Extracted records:
━━━━━━━━━━

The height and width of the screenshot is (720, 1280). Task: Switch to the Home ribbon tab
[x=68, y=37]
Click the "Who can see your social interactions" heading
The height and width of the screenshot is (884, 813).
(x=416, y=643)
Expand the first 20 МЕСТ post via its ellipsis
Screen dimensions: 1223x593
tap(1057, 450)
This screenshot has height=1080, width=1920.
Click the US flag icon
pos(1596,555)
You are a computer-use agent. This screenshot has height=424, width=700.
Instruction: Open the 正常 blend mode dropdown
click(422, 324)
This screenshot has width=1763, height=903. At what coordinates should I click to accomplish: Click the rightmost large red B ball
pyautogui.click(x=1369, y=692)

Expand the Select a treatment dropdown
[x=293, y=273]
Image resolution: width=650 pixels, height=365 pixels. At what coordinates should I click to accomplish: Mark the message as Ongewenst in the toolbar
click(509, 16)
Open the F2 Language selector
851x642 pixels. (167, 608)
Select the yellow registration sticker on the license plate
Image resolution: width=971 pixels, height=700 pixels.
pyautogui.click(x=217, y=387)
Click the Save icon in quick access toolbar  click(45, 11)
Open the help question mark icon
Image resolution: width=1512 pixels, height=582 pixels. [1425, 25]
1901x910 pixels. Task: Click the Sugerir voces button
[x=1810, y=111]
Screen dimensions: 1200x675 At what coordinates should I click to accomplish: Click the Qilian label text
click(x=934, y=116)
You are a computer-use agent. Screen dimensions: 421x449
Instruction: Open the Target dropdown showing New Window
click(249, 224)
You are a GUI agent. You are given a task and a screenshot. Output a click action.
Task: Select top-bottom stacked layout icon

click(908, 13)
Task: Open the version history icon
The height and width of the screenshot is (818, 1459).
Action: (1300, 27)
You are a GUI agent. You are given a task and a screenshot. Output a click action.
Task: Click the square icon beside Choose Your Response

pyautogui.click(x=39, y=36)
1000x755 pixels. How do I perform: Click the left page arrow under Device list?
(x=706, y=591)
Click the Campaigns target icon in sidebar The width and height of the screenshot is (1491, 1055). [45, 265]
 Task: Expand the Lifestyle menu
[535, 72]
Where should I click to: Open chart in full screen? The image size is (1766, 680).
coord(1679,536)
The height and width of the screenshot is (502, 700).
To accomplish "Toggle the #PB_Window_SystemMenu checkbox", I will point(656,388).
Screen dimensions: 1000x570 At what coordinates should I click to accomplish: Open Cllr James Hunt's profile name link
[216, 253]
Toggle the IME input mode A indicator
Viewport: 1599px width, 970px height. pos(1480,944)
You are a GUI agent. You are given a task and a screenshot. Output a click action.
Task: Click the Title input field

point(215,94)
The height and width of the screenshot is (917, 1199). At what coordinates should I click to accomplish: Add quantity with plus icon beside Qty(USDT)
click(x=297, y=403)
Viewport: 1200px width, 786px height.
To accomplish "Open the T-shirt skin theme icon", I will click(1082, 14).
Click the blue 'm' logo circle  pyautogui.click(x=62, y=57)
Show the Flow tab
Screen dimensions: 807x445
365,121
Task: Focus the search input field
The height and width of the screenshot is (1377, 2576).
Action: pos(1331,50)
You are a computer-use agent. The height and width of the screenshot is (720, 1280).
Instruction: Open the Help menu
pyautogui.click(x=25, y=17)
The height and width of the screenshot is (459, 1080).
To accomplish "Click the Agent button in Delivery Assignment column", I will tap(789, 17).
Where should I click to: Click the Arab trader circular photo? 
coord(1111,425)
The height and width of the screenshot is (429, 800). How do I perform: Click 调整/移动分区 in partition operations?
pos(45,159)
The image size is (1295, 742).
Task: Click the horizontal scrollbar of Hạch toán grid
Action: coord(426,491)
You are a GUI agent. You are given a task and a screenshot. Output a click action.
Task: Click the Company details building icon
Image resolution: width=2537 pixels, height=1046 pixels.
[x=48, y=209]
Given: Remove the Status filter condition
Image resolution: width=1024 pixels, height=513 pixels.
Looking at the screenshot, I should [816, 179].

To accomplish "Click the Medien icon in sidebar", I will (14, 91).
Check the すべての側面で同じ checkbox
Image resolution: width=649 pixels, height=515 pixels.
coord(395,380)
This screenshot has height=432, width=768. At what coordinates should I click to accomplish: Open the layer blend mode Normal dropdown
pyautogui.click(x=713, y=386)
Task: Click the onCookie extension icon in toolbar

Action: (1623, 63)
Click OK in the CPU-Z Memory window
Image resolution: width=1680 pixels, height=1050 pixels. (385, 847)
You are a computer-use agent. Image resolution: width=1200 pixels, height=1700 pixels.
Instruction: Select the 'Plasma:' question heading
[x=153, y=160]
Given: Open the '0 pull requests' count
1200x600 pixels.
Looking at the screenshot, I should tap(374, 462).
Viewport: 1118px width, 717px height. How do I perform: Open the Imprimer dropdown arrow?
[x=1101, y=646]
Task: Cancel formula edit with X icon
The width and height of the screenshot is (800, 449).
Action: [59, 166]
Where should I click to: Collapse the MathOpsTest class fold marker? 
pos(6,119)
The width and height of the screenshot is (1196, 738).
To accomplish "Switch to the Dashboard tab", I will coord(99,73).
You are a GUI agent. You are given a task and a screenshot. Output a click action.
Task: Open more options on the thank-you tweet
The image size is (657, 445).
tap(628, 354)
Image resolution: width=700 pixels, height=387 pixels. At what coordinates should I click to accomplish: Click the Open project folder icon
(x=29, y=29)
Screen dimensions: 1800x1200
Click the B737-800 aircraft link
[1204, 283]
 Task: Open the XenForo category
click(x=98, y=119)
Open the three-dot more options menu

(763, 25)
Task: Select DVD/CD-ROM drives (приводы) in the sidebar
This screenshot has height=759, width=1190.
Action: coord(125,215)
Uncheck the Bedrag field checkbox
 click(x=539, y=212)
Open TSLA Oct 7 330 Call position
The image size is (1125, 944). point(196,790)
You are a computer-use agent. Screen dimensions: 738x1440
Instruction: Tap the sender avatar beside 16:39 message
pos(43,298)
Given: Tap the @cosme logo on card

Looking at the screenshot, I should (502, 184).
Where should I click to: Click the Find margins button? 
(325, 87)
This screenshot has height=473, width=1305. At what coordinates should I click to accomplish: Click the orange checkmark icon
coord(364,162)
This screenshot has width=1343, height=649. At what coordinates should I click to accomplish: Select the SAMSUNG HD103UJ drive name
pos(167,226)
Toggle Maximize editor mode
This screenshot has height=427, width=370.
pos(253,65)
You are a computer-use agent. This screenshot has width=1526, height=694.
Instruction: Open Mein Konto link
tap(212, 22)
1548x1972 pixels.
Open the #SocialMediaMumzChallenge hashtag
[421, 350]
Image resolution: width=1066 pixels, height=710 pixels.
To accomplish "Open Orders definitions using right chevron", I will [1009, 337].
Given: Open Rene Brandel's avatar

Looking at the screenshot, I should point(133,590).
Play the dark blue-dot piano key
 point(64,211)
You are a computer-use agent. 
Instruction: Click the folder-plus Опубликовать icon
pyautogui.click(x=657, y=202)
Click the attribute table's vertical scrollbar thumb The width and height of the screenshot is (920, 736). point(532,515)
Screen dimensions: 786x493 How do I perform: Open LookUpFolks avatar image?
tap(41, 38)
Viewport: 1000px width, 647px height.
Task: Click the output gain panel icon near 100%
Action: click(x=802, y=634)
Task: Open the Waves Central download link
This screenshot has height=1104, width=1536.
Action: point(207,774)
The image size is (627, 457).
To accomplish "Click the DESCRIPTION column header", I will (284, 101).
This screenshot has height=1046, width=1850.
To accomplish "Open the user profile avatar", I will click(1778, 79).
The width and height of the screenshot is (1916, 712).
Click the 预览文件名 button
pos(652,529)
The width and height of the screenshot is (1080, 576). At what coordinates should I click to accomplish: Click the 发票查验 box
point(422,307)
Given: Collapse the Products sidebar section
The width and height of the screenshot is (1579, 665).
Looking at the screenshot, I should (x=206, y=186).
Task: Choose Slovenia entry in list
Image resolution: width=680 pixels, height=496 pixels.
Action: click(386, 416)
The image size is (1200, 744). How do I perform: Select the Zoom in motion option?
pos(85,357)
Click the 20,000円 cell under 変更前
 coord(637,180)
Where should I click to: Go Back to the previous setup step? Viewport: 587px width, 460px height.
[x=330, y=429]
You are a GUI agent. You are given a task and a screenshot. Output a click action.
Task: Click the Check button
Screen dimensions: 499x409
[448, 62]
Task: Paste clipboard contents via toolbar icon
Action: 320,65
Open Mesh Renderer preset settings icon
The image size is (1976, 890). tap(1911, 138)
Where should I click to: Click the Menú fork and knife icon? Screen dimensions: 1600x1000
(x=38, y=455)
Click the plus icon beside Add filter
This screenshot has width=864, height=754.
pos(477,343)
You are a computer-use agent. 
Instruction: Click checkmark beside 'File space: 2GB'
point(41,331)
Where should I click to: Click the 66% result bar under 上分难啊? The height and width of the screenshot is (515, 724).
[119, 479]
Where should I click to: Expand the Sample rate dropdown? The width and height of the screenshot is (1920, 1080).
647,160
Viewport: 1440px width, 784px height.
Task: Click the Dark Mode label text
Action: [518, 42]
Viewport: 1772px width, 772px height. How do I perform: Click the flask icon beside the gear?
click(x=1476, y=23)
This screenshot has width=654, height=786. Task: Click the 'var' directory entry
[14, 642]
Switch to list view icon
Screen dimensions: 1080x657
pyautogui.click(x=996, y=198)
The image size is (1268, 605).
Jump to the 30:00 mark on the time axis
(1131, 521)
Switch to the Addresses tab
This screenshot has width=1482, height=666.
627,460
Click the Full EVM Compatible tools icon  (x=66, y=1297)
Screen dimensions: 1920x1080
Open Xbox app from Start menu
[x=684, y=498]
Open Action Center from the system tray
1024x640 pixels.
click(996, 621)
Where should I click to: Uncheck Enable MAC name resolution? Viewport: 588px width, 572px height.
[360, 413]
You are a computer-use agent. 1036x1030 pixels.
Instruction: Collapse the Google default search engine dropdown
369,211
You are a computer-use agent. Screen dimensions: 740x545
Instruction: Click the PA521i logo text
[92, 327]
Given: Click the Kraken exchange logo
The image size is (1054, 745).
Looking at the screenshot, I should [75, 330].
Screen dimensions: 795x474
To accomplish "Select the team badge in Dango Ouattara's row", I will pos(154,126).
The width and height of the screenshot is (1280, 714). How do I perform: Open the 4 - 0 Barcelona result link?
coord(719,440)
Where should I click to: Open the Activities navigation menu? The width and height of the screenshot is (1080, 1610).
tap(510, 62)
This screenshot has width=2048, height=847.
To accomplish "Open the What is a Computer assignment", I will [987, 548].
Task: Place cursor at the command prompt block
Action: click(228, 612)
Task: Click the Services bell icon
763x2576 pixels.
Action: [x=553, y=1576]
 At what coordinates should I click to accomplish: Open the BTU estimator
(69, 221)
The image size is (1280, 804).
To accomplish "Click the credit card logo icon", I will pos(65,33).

━━━━━━━━━━

▶ _Your goal_:
Scan the data for lines containing "column" and copy all of them.

▶ _Answer to this task_:
To accomplish "Click the Agent button in Delivery Assignment column", I will tap(789, 17).
To accomplish "Click the DESCRIPTION column header", I will (284, 101).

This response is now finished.